## RECORDED INFORMATION
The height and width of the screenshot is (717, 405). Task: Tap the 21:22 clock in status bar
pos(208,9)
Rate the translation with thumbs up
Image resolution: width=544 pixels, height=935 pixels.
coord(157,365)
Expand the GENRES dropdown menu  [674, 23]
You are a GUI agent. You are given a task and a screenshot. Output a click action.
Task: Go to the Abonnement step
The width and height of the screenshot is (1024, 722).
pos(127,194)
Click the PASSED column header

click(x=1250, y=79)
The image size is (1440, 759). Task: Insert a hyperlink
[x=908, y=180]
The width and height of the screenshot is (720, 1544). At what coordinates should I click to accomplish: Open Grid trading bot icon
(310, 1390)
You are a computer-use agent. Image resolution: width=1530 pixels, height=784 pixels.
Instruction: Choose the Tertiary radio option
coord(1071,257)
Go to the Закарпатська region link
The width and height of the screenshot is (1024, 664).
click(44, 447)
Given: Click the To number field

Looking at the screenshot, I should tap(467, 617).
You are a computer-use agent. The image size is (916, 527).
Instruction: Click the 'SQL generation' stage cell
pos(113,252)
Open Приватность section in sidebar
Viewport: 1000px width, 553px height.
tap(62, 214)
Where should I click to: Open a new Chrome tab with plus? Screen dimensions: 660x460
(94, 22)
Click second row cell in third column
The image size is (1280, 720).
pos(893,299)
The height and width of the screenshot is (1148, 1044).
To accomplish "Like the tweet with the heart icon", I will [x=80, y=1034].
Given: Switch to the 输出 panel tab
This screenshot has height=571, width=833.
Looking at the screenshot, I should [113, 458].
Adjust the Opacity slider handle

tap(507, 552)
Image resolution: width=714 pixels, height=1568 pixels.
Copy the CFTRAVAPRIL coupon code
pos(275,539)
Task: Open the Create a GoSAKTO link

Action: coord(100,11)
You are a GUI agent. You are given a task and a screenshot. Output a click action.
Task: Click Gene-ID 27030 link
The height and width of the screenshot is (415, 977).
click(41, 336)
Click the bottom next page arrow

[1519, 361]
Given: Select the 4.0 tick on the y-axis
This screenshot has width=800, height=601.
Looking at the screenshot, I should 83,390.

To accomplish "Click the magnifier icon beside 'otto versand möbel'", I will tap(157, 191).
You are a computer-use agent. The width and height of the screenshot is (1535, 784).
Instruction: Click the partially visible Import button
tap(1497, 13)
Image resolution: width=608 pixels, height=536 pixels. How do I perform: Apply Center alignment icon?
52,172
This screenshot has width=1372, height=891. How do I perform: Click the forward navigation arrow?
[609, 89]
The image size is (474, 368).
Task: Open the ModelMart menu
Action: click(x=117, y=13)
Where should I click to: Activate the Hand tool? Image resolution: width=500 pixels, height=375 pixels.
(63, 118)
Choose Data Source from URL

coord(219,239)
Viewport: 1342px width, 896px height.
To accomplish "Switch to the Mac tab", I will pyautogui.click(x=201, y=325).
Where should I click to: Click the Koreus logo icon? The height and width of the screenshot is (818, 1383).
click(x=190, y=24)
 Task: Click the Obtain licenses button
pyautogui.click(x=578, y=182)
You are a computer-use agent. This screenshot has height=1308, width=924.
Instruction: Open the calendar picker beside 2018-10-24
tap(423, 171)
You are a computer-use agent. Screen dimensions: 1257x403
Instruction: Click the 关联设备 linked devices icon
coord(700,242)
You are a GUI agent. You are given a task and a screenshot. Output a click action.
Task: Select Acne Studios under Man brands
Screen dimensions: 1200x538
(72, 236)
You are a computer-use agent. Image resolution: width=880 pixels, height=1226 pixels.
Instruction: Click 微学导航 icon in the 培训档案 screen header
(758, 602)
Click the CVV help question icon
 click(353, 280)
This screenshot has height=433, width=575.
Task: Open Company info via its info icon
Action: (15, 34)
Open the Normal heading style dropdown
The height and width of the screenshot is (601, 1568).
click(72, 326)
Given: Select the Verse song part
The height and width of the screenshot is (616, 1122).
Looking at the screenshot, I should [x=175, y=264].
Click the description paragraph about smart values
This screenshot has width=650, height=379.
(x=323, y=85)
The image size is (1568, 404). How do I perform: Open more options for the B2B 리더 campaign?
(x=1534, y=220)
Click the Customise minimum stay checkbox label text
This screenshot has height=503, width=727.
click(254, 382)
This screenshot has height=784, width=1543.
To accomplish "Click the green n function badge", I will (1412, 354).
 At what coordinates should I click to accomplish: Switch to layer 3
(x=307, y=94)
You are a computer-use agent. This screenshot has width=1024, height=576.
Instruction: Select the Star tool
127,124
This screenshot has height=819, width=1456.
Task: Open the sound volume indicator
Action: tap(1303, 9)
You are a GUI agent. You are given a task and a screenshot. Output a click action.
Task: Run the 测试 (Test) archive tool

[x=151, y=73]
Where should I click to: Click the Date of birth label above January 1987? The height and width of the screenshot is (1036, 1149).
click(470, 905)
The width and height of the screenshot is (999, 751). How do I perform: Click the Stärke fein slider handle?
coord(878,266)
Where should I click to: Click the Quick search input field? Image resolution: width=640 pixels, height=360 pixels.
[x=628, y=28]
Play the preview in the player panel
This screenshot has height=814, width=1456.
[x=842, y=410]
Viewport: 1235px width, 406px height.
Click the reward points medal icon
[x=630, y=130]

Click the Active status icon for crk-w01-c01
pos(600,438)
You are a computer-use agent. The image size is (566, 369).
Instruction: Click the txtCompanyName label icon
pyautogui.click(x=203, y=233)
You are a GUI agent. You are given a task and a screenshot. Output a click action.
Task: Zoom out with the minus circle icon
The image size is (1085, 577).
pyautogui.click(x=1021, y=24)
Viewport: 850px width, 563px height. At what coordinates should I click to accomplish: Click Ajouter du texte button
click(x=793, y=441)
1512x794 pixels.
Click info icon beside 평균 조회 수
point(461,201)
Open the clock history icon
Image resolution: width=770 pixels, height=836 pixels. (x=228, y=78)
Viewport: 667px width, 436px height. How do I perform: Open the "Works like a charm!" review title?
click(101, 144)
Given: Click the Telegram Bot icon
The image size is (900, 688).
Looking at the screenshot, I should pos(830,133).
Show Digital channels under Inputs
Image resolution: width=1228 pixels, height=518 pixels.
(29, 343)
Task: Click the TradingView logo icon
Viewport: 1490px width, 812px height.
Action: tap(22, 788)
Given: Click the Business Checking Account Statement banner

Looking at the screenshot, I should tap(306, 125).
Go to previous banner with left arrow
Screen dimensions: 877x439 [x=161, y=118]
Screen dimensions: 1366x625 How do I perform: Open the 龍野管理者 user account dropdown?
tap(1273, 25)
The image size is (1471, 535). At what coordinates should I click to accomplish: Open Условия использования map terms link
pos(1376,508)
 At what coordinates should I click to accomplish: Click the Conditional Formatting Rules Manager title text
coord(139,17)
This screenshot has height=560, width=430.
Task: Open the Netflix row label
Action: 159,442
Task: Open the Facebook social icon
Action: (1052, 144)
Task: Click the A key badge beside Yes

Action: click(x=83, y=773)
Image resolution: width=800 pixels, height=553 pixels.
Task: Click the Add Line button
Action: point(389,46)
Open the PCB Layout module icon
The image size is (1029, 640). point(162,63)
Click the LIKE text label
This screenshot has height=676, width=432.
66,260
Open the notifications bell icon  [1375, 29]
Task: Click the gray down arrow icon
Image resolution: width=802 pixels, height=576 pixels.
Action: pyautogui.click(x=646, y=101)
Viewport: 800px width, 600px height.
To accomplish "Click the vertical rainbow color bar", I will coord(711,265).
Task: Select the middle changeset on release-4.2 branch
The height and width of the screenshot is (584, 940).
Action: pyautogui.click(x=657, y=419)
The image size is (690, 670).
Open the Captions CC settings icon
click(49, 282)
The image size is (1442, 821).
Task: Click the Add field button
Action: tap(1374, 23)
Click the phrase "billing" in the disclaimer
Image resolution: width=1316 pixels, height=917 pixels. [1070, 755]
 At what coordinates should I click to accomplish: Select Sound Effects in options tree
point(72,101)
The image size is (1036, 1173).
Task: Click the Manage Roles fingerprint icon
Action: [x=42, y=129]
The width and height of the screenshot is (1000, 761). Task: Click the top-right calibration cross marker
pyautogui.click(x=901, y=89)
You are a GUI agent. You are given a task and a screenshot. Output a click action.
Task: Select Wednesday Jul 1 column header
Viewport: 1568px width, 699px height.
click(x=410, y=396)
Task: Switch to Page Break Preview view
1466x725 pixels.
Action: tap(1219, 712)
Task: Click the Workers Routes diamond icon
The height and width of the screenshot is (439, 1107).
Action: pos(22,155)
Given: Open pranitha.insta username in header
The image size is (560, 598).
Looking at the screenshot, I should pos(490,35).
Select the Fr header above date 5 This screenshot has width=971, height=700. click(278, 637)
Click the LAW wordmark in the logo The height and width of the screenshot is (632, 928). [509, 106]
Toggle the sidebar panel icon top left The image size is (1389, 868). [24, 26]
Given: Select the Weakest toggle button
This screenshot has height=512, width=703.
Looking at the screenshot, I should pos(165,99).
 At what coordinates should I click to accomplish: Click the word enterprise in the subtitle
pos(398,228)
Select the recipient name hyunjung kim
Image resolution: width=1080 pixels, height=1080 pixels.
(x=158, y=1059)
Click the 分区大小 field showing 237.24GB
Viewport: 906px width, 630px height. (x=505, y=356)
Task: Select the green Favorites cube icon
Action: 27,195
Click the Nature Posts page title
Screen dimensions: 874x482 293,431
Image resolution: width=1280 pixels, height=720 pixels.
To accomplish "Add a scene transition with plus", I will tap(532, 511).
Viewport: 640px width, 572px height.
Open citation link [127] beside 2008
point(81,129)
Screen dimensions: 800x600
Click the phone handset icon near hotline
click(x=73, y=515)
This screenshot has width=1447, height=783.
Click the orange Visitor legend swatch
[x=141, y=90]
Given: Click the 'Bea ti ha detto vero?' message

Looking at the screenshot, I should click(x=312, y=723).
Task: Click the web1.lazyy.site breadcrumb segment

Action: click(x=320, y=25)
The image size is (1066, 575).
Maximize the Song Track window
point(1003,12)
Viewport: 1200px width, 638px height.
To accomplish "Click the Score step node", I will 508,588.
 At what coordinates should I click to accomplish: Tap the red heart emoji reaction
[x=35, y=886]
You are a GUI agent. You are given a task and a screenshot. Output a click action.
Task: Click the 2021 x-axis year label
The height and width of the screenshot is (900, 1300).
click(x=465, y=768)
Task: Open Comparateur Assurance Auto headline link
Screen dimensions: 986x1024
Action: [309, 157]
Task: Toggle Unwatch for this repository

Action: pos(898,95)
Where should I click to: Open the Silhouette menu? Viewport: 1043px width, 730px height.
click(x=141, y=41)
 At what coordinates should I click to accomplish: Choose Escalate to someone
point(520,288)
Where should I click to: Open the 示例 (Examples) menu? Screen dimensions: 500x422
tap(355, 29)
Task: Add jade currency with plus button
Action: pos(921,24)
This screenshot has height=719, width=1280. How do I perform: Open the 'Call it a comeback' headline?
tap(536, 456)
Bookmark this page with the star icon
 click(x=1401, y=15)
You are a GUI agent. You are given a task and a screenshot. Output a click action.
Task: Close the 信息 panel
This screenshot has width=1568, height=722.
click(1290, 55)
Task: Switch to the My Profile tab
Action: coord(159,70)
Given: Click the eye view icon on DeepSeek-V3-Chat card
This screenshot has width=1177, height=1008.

## WHAT YOU NEED TO DO
Look above for the line with "Viewport: 800px width, 600px height." and the line with "The image size is (690, 670).". Write out those two lines and all the lines between them, exactly, and no others.

## OUTPUT OF THE TASK
Viewport: 800px width, 600px height.
To accomplish "Click the vertical rainbow color bar", I will coord(711,265).
Task: Select the middle changeset on release-4.2 branch
The height and width of the screenshot is (584, 940).
Action: pyautogui.click(x=657, y=419)
The image size is (690, 670).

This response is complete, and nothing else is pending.